## Supplied passage
◆ ◆ ◆

Surviving an FDA Inspection

June 18,2018 08:17 PM By James Flynn

The FDA Net Goes Global

The US FSMA (Food Safety Modernization Act) means that food importing businesses in the USA are subject to FDA Inspection for the first time.

Food manufacturing companies, based in the USA, may already be familiar with this, but there are others, such as importers/brokers and many foreign suppliers, who have never been required to be inspected by the FDA before. For them, the prospect of an FDA inspector turning up unannounced causes uncertainty and comes with some trepidation. The FSVP (Foreign Supplier Verification Program) requirement now brings thousands of USA-based importers and agents, as well as foreign companies, under the scrutiny of the FDA.

Practical Advice on Inspections

In this article, we will highlight what to expect during your inspection and help you avoid common problems. We will also give you some tips on how you can prepare and what you should do on the day of the inspection. We will give you practical advice based on years of being a food safety inspector and knowing what they look for, as well as being on the receiving end of many inspections too.

◆ ◆ ◆

## Source excerpt
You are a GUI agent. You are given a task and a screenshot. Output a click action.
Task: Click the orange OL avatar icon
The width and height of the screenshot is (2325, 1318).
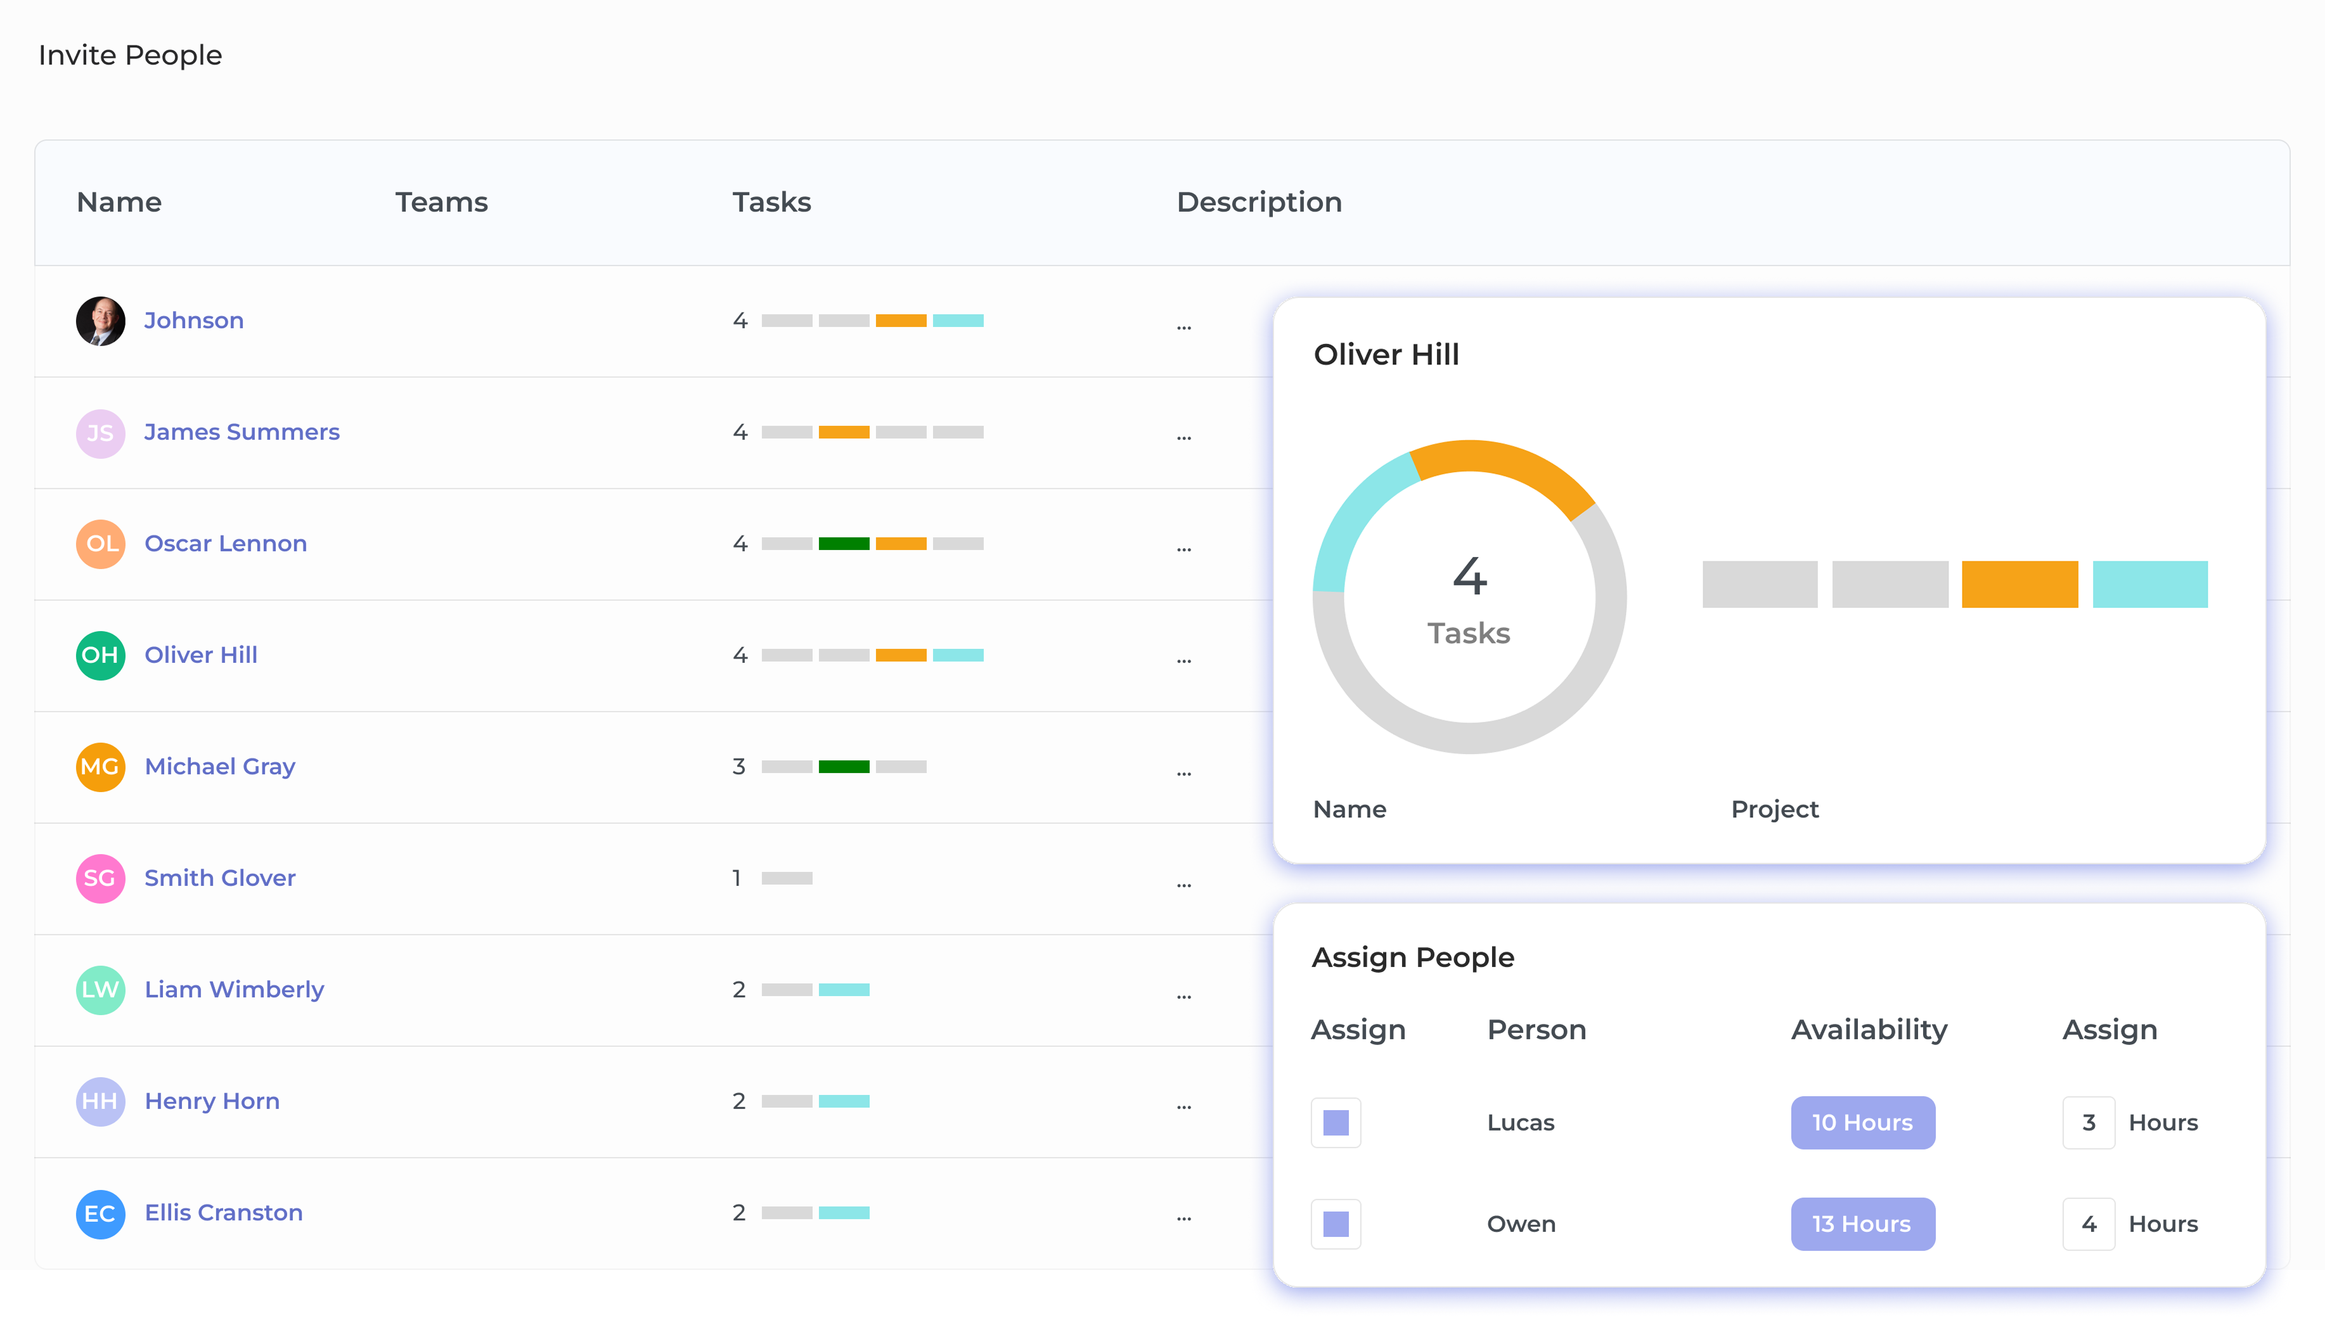click(x=100, y=544)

◆ ◆ ◆

## Short task 1
Restate word for word the part of the FDA inspection article from "Surviving an FDA" to "the first time.".
## Short task 2
Supply the next part of the FDA inspection article, picking up after its final sentence.

## Expected answer 1
Surviving an FDA Inspection

June 18,2018 08:17 PM By James Flynn

The FDA Net Goes Global

The US FSMA (Food Safety Modernization Act) means that food importing businesses in the USA are subject to FDA Inspection for the first time.

## Expected answer 2
Be Prepared, Be Fearless

The FDA Inspectors, sometimes called the ‘food safety police’, are one of the enforcement arms of US government when it comes to food safety regulation in food manufacturing and importing. They have the power to carry out unannounced inspections at any time, for any reason, and they often do. An FDA inspection that goes wrong can result in the infamous 483 warning letter (which has a time period to rectify all issues identified) or, depending on the findings, the inspection may result in product recall and/or prosecution. During the inspection, the FDA is well known for being thorough, carrying out extensive environmental swabbing (“Swabathon”) and taking chemical and other samples. They will also perform rigorous documentation checks, but those who are well prepared and who are implementing food safety practices properly, have little to fear.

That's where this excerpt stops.